[Source data Boundary: Start]
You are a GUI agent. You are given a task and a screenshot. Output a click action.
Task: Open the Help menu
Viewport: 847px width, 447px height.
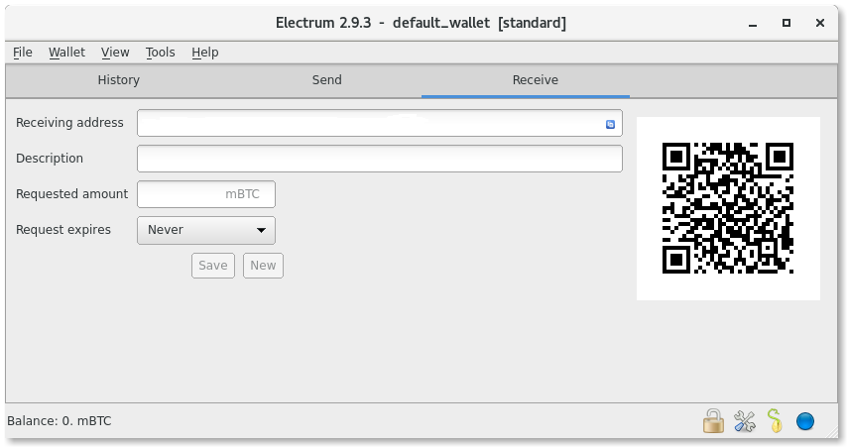click(x=204, y=53)
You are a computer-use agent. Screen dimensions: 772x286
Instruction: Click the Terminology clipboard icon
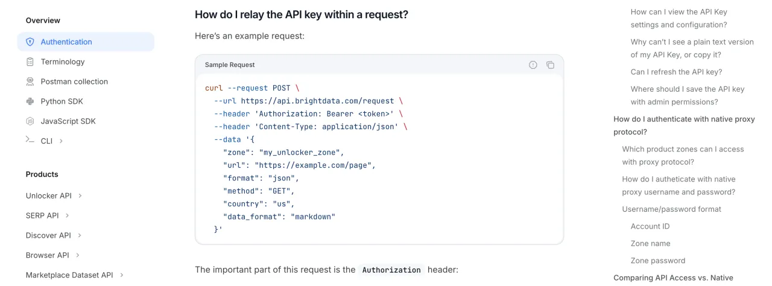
[Source data Boundary: End]
• **Description of the task**
Print each entry above exactly. The pictures should not be printed.

• **Written response**
You are a GUI agent. You are given a task and a screenshot. Output a click action.
Task: Open the Help menu
Viewport: 847px width, 447px height.
click(x=204, y=53)
You are a computer-use agent. Screen dimensions: 772x286
Instruction: Click the Terminology clipboard icon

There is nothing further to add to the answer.